## Work to be completed
Print every line from the one containing "The width and" down to the one containing "I will pos(671,434).", both included, copying each line unchanged.

## Records supplied
* * *

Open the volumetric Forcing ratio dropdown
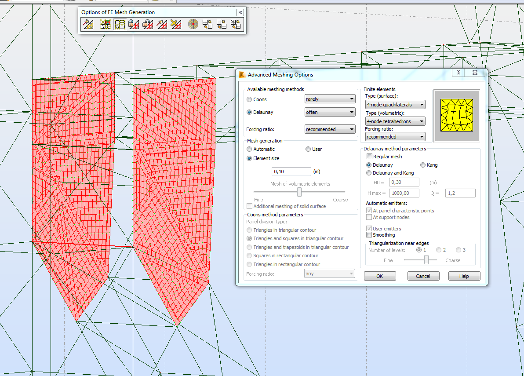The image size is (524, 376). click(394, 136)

* * *

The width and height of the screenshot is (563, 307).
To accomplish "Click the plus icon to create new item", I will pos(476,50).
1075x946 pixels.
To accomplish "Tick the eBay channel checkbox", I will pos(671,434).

* * *

## Solved problem
The width and height of the screenshot is (563, 307).
To accomplish "Click the plus icon to create new item", I will pos(476,50).
1075x946 pixels.
To accomplish "Tick the eBay channel checkbox", I will pos(671,434).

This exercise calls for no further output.